FringeReview Scotland 2024
The Events
A Cumbernauld Theatre production in association with Wonder Fools

Genre: Fringe Theatre, Immersive
Venue: Cumbernauld Theatre at Lanternhouse
Festival: FringeReview Scotland
Low Down
David Greig’s masterpiece has unfortunately continued to be prescient, and it is a brilliant piece of writing. Tightly imagined by Jack Nurse’s production it has all the theatricality of a school hall which has mundanely become the centre of tragedy. With an upright piano in the corner, chairs stacked around the edges and lights bombasting you from underneath it, it reaches crescendos and low points in the context of the familiar, which is terrifying.
Review
Our priest and conductress, Claire welcomes us into the hallway as members of the choir start giving out teas, coffees and welcomes. Dressed in distinctive maroon tops, they inhabit a stage which is fenced in by stacks of chairs with a single gap stage right. Through that gap comes the menace of the boy.
His arrival heralds the beginning of the descent and demise of the choir until redemption is found through the exorcising of his ghost. Claire, who was left at the end of this berserk moment from the boy, ends up facing him, along with one other person, where the boy gives her a choice as to which of the two of them shall he kill as he brandishes a gun. This effectively contrasts with the teas, coffees and familiar setting in which the joy has been cast through song. Using flashback, dialogue, more song and interaction with the choir, Claire guides us through an episodic emotional journey, from that point to simpler times, to dealing with it all until a healing arrives. It’s a heady mix.
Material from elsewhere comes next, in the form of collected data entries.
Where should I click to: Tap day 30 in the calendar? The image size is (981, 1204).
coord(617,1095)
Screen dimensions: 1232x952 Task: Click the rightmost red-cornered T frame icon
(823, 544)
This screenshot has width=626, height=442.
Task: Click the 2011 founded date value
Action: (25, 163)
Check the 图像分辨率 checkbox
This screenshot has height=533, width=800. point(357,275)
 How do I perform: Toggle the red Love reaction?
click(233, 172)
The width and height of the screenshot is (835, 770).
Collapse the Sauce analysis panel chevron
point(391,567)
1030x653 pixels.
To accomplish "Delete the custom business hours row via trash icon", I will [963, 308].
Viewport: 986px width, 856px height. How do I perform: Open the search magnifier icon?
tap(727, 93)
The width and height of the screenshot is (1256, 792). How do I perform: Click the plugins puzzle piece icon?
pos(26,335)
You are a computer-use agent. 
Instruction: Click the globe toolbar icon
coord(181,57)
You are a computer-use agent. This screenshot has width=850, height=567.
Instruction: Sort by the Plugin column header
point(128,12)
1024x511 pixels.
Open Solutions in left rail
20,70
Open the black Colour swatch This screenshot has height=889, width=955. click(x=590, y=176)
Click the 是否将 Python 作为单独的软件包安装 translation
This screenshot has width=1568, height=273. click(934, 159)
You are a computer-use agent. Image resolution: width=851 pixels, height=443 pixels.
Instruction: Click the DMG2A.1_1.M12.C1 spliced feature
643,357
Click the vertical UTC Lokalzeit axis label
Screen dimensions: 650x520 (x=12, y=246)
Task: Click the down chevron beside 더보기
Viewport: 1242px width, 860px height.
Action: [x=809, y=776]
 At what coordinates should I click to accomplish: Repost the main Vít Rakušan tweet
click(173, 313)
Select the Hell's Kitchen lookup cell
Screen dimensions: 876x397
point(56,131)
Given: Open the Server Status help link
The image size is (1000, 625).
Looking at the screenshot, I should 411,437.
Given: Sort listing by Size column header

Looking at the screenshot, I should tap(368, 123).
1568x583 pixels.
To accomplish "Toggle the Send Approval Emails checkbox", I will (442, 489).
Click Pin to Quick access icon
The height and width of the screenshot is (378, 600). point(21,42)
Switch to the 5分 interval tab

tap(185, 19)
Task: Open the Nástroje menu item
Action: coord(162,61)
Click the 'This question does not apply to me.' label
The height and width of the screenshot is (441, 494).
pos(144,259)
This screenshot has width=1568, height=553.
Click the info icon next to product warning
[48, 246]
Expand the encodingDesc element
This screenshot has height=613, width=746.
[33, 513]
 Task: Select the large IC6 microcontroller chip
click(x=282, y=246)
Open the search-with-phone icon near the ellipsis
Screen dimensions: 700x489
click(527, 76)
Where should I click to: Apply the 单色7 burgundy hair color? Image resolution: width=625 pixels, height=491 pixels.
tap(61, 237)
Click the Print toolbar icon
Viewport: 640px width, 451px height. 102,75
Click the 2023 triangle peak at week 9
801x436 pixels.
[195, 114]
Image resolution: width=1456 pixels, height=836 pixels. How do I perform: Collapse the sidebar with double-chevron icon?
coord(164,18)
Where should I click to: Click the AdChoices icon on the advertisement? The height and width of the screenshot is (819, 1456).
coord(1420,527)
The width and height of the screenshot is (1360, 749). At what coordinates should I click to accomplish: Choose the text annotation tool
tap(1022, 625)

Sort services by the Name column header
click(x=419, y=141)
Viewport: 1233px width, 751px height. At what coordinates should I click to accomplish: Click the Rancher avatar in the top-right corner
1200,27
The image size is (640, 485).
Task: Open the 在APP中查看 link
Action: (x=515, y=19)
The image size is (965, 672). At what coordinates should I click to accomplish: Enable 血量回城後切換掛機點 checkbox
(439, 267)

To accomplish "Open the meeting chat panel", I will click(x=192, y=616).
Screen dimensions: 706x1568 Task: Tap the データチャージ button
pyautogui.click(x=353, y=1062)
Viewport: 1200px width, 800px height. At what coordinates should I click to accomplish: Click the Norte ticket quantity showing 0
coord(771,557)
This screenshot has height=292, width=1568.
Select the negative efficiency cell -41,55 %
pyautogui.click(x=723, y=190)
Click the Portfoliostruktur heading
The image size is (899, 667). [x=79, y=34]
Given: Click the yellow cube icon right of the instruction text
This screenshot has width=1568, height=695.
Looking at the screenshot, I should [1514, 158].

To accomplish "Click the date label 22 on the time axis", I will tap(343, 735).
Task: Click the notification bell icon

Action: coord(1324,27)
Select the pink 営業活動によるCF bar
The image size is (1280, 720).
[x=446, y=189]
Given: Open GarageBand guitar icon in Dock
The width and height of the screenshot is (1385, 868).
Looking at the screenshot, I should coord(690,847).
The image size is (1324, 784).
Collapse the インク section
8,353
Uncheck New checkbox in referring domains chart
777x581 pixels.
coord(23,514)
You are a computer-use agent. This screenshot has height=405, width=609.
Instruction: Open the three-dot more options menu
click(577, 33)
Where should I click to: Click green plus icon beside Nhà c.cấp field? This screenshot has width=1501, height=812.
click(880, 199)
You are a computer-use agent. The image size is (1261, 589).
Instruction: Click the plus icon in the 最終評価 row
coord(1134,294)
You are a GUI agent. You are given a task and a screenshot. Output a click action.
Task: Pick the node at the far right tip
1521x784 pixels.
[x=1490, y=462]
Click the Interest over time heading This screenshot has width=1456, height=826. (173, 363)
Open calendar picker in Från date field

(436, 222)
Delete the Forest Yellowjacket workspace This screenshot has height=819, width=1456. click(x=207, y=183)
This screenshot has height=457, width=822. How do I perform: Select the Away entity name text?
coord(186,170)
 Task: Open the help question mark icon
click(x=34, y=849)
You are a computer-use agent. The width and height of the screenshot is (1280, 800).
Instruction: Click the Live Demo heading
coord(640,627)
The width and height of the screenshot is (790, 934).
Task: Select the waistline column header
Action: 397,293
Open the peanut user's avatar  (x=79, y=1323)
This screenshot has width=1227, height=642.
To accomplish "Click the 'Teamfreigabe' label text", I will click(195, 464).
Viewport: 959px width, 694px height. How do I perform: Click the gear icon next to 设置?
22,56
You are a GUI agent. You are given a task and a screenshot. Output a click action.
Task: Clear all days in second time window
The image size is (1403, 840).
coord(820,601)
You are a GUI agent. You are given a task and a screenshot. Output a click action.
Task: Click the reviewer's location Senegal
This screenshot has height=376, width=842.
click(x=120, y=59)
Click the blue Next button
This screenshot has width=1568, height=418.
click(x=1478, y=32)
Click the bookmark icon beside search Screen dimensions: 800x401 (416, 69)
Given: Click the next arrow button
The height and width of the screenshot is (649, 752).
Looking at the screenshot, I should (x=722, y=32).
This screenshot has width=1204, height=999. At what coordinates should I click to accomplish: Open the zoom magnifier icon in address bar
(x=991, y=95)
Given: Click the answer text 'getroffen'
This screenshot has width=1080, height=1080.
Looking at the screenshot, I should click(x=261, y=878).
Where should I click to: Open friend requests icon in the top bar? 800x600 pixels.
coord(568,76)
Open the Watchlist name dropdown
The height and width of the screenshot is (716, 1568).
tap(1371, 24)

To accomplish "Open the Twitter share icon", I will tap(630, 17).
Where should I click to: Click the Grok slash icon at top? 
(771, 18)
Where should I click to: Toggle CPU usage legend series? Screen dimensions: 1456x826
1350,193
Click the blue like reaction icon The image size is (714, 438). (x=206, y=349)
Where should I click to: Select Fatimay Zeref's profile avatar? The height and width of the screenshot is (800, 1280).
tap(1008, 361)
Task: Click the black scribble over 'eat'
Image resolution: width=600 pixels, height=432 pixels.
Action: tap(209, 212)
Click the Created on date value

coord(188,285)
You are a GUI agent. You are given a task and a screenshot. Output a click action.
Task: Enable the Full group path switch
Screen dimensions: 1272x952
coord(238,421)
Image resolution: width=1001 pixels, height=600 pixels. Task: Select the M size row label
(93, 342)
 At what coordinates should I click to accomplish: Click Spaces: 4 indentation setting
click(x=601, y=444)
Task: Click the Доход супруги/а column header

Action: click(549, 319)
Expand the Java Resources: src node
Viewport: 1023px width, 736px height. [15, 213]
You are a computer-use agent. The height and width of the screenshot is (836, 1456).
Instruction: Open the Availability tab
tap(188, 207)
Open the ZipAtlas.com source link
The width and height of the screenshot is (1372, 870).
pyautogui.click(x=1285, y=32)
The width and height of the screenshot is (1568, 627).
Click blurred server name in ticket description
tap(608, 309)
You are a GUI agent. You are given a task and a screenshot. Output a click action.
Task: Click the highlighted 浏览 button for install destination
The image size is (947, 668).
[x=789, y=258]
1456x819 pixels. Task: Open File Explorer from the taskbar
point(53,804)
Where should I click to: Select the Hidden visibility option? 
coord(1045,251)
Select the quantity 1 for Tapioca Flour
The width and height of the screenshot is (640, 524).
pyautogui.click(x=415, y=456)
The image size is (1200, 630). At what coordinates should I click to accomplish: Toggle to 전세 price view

As Claire, Claire Lamont has the boundless energy at the beginning which says that she never gives up nor gives in. It is an important opening as that energy can be seen later with her desire to bring in a shaman for the choir to develop an answer to her problems of dealing with her own survival; the choir stops from accompanying her on that journey and it is a poignant moment in her redemption and return. As boy and a number of other characters, Sam Stopford provides the menace, the calmness and the entry point for us to observe and wonder about how Claire shall ever get over the trauma.
But behind them is a choir with the undoubted ability to frame the entire production as a celebration of not just the heeling properties of communal contact but do so theatrically. Their choreographed moves and their harmonies really do sing across the stage.
Having been responsible at one point in my life for a communal hall, I was somewhat concerned about the chairs stacked beyond the regulation six I was told was the absolute maximum there could ever be. However, Becky Minto’s set manages to evince that community hall feel and allow for plenty of threat in terms of the lighting effects as the production progressed.
David Greig’s script, unfortunately, has plenty of newfound resonance, given that an attack by a lone gunman upon innocents is still an activity of choice in certain parts of the world. His ability to take what is utterly tragic and without the use of a linear timeline take us from each pinpoint moment of clarity is still as fresh and important as it as upon its debut.
It marks this production out as one where the community choir add that theatrical poignancy as well as have the gusto and the breadth under Clare Howarth, to match the professionalism of their colleagues. Reminds me just why that collaborative nature of the story and the source is better told with community within it more than on its side.